The internationally acclaimed play—Agatha Christie’s “Ten Little Indians”—was to be performed by students at Lakota East High School this weekend.
But Gary Hines, president of the local NAACP branch, recently complained to Lakota officials that the play, based on Christie’s 1939 mystery novel, was inappropriate for a school production.
Hines said the book’s original title and cover illustration used for its initial publishing that year in England was a racial slur toward blacks and included a cover illustration of a black person and a hangman’s noose.
“The original title was ‘Ten Little (N—-—-—-),’ and it is important to say that because that was the actual title,” Hines said Monday.
The title of the international bestseller was widely changed after 1939, and school theater productions in America have performed the murder mystery play as either “Ten Little Indians” or “And Then There Were None” for decades since.
Hines claims that a lack of racial diversity among Lakota’s students and teachers allowed the play to be chosen despite the history surrounding its original title.
But Hines, who operates GPH Consultants—a diversity training company—in West Chester Township, said that despite his strong protest, it was Lakota officials’ idea to cancel the play in response to his complaints.
Jon Weidlich, spokesman for Butler County school district, said subsequent discussions—after district officials met with Hines earlier this month—among students and staff at Lakota East High School led to the decision to cancel the play.
“After learning of the play’s origins and the hurt that it caused, we had hoped to use the performances as a way to create a discussion about diversity of all kinds in our community. However, students and staff continued to raise issues, and it was quickly obvious that bad feelings about the play were much more widespread and strong than originally thought. The best action seemed to be to switch to a different play,” Weidlich said.
But Joan Powell, president of the Lakota Board of Education, criticized Hines, whose local chapter of the National Association for the Advancement of Colored People includes Liberty and West Chester townships, Hamilton and Fairfield.
Powell said Hines has a history of making racial accusations against Lakota schools with his personal financial interests sometimes coming into play.
In 2002, Hines accused Lakota schools of widespread, systemic racism and recommended that more than 2,000 Lakota employees be required to enroll in diversity and cultural sensitivity training similar to what was offered by his company.
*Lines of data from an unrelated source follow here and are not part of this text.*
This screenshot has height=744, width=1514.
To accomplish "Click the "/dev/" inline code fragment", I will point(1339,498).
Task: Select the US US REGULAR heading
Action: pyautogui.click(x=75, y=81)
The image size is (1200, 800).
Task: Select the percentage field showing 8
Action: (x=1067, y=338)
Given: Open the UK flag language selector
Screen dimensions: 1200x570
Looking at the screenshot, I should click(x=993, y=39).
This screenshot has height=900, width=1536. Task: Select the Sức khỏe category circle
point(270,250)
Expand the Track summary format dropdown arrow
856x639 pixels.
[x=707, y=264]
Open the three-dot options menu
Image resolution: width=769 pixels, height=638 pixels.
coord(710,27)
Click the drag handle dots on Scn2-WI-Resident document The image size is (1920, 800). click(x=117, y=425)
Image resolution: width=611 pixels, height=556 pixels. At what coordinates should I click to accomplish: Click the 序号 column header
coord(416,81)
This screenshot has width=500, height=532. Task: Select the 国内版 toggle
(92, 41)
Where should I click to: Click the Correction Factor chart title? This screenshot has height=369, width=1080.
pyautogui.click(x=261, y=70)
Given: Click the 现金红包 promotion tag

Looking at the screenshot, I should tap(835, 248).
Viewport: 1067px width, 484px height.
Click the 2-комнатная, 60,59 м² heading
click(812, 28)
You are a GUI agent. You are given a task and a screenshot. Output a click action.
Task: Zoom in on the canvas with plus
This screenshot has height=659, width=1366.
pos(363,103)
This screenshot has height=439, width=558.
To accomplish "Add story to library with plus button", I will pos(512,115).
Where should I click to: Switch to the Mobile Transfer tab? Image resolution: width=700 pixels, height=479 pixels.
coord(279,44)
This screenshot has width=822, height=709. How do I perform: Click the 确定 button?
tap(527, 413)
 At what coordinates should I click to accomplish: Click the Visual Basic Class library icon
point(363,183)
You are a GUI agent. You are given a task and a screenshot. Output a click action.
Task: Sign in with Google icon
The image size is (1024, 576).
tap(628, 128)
He promised to compile a report months later detailing his accusations against the schools but never produced a document.
[Powell] disagrees with the administration’s decision to cancel the play.
“I’m concerned about censorship, and I’m concerned about the message it sends to other student productions that we are now in the business of censorship,” Powell said.
Lakota East senior Luke Null, who has rehearsed since September to perform as one of the lead characters, said “pressure from the local NAACP canceled the play.”
“I read the play as part of a class in the ninth grade. There are no racial undertones in it at all, and we weren’t putting on the play under it’s original name from 1939. We were putting on the play under another name,” Null said. He and other theater students are now scrambling to find another play to perform some time early in 2008.